> Exercise instructions
Recast the material below as a JSON list of strings, one string per line, and leave out the blank lines.

(Excerpt from a data file)
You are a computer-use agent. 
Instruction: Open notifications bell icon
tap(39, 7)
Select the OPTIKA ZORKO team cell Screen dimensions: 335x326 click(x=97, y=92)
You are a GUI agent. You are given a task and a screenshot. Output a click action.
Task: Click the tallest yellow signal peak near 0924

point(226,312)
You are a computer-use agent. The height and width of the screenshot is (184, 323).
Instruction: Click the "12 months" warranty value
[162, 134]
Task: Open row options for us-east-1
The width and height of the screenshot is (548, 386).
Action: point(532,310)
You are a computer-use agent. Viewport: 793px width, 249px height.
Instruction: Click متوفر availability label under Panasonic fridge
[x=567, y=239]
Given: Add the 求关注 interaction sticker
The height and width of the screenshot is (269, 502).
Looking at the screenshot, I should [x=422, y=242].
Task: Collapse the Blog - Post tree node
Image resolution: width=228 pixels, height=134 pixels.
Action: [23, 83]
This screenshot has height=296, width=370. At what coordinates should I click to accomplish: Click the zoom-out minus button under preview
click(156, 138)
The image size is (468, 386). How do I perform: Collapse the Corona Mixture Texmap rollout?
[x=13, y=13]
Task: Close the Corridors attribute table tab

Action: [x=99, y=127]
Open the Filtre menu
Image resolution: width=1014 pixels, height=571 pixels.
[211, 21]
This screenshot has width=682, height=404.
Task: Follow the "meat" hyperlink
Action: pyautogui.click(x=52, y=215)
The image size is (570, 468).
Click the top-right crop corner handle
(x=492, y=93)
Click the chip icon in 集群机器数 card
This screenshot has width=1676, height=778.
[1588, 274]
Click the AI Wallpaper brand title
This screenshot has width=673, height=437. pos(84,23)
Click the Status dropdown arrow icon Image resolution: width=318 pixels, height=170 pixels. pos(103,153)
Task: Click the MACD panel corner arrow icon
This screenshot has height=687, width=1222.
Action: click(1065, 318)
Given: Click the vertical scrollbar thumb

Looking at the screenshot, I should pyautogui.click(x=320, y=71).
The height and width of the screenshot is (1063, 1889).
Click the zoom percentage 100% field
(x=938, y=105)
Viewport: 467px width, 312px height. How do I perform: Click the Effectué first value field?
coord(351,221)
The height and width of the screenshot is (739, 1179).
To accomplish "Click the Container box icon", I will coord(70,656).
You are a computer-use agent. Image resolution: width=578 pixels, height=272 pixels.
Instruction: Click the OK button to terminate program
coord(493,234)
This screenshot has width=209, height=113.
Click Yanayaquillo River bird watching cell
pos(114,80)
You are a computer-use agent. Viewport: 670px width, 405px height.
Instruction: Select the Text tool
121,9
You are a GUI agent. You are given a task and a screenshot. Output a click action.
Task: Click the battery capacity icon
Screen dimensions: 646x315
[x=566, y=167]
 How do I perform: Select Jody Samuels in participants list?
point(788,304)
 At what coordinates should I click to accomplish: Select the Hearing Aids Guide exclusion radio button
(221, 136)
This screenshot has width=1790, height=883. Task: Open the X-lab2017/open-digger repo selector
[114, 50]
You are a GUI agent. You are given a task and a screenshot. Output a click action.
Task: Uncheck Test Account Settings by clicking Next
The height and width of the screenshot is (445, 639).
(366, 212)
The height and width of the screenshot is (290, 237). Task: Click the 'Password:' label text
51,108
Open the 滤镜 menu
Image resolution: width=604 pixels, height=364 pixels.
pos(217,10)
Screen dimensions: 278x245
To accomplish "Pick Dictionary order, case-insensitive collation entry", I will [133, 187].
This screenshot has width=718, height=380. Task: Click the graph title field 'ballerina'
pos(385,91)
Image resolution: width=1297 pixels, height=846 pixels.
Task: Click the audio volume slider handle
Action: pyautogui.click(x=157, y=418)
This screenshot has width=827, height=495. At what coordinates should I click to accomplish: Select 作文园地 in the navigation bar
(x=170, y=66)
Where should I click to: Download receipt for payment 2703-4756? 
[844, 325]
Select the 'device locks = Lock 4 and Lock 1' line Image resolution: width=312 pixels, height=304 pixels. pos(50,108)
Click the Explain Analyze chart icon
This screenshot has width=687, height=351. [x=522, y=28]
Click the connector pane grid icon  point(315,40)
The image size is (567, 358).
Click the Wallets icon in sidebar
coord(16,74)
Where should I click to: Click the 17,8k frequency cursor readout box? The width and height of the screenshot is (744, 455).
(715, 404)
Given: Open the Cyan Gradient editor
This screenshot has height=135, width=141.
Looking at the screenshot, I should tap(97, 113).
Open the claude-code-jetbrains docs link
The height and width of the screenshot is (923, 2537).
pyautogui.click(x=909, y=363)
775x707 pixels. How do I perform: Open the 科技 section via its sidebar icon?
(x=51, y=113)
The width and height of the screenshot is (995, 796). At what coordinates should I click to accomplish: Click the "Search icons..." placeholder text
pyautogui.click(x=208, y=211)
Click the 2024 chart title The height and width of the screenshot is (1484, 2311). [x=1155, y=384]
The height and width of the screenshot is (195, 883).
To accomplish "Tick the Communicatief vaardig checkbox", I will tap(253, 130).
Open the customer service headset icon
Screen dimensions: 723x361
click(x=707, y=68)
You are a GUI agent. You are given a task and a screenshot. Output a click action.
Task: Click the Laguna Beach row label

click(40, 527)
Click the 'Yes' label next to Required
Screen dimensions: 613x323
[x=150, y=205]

> Output of the task
[
  "You are a computer-use agent. ",
  "Instruction: Open notifications bell icon",
  "tap(39, 7)",
  "Select the OPTIKA ZORKO team cell Screen dimensions: 335x326 click(x=97, y=92)",
  "You are a GUI agent. You are given a task and a screenshot. Output a click action.",
  "Task: Click the tallest yellow signal peak near 0924",
  "point(226,312)",
  "You are a computer-use agent. The height and width of the screenshot is (184, 323).",
  "Instruction: Click the \"12 months\" warranty value",
  "[162, 134]",
  "Task: Open row options for us-east-1",
  "The width and height of the screenshot is (548, 386).",
  "Action: point(532,310)",
  "You are a computer-use agent. Viewport: 793px width, 249px height.",
  "Instruction: Click متوفر availability label under Panasonic fridge",
  "[x=567, y=239]",
  "Given: Add the 求关注 interaction sticker",
  "The height and width of the screenshot is (269, 502).",
  "Looking at the screenshot, I should [x=422, y=242].",
  "Task: Collapse the Blog - Post tree node",
  "Image resolution: width=228 pixels, height=134 pixels.",
  "Action: [23, 83]",
  "This screenshot has height=296, width=370. At what coordinates should I click to accomplish: Click the zoom-out minus button under preview",
  "click(156, 138)",
  "The image size is (468, 386). How do I perform: Collapse the Corona Mixture Texmap rollout?",
  "[x=13, y=13]",
  "Task: Close the Corridors attribute table tab",
  "Action: [x=99, y=127]",
  "Open the Filtre menu",
  "Image resolution: width=1014 pixels, height=571 pixels.",
  "[211, 21]",
  "This screenshot has width=682, height=404.",
  "Task: Follow the \"meat\" hyperlink",
  "Action: pyautogui.click(x=52, y=215)",
  "The image size is (570, 468).",
  "Click the top-right crop corner handle",
  "(x=492, y=93)",
  "Click the chip icon in 集群机器数 card",
  "This screenshot has width=1676, height=778.",
  "[1588, 274]",
  "Click the AI Wallpaper brand title",
  "This screenshot has width=673, height=437. pos(84,23)",
  "Click the Status dropdown arrow icon Image resolution: width=318 pixels, height=170 pixels. pos(103,153)",
  "Task: Click the MACD panel corner arrow icon",
  "This screenshot has height=687, width=1222.",
  "Action: click(1065, 318)",
  "Given: Click the vertical scrollbar thumb",
  "Looking at the screenshot, I should pyautogui.click(x=320, y=71).",
  "The height and width of the screenshot is (1063, 1889).",
  "Click the zoom percentage 100% field",
  "(x=938, y=105)",
  "Viewport: 467px width, 312px height. How do I perform: Click the Effectué first value field?",
  "coord(351,221)",
  "The height and width of the screenshot is (739, 1179).",
  "To accomplish \"Click the Container box icon\", I will coord(70,656).",
  "You are a computer-use agent. Image resolution: width=578 pixels, height=272 pixels.",
  "Instruction: Click the OK button to terminate program",
  "coord(493,234)",
  "This screenshot has width=209, height=113.",
  "Click Yanayaquillo River bird watching cell",
  "pos(114,80)",
  "You are a computer-use agent. Viewport: 670px width, 405px height.",
  "Instruction: Select the Text tool",
  "121,9",
  "You are a GUI agent. You are given a task and a screenshot. Output a click action.",
  "Task: Click the battery capacity icon",
  "Screen dimensions: 646x315",
  "[x=566, y=167]",
  " How do I perform: Select Jody Samuels in participants list?",
  "point(788,304)",
  " At what coordinates should I click to accomplish: Select the Hearing Aids Guide exclusion radio button",
  "(221, 136)",
  "This screenshot has width=1790, height=883. Task: Open the X-lab2017/open-digger repo selector",
  "[114, 50]",
  "You are a GUI agent. You are given a task and a screenshot. Output a click action.",
  "Task: Uncheck Test Account Settings by clicking Next",
  "The height and width of the screenshot is (445, 639).",
  "(366, 212)",
  "The height and width of the screenshot is (290, 237). Task: Click the 'Password:' label text",
  "51,108",
  "Open the 滤镜 menu",
  "Image resolution: width=604 pixels, height=364 pixels.",
  "pos(217,10)",
  "Screen dimensions: 278x245",
  "To accomplish \"Pick Dictionary order, case-insensitive collation entry\", I will [133, 187].",
  "This screenshot has width=718, height=380. Task: Click the graph title field 'ballerina'",
  "pos(385,91)",
  "Image resolution: width=1297 pixels, height=846 pixels.",
  "Task: Click the audio volume slider handle",
  "Action: pyautogui.click(x=157, y=418)",
  "This screenshot has width=827, height=495. At what coordinates should I click to accomplish: Select 作文园地 in the navigation bar",
  "(x=170, y=66)",
  "Where should I click to: Download receipt for payment 2703-4756? ",
  "[844, 325]",
  "Select the 'device locks = Lock 4 and Lock 1' line Image resolution: width=312 pixels, height=304 pixels. pos(50,108)",
  "Click the Explain Analyze chart icon",
  "This screenshot has width=687, height=351. [x=522, y=28]",
  "Click the connector pane grid icon  point(315,40)",
  "The image size is (567, 358).",
  "Click the Wallets icon in sidebar",
  "coord(16,74)",
  "Where should I click to: Click the 17,8k frequency cursor readout box? The width and height of the screenshot is (744, 455).",
  "(715, 404)",
  "Given: Open the Cyan Gradient editor",
  "This screenshot has height=135, width=141.",
  "Looking at the screenshot, I should tap(97, 113).",
  "Open the claude-code-jetbrains docs link",
  "The height and width of the screenshot is (923, 2537).",
  "pyautogui.click(x=909, y=363)",
  "775x707 pixels. How do I perform: Open the 科技 section via its sidebar icon?",
  "(x=51, y=113)",
  "The width and height of the screenshot is (995, 796). At what coordinates should I click to accomplish: Click the \"Search icons...\" placeholder text",
  "pyautogui.click(x=208, y=211)",
  "Click the 2024 chart title The height and width of the screenshot is (1484, 2311). [x=1155, y=384]",
  "The height and width of the screenshot is (195, 883).",
  "To accomplish \"Tick the Communicatief vaardig checkbox\", I will tap(253, 130).",
  "Open the customer service headset icon",
  "Screen dimensions: 723x361",
  "click(x=707, y=68)",
  "You are a GUI agent. You are given a task and a screenshot. Output a click action.",
  "Task: Click the Laguna Beach row label",
  "click(40, 527)",
  "Click the 'Yes' label next to Required",
  "Screen dimensions: 613x323",
  "[x=150, y=205]"
]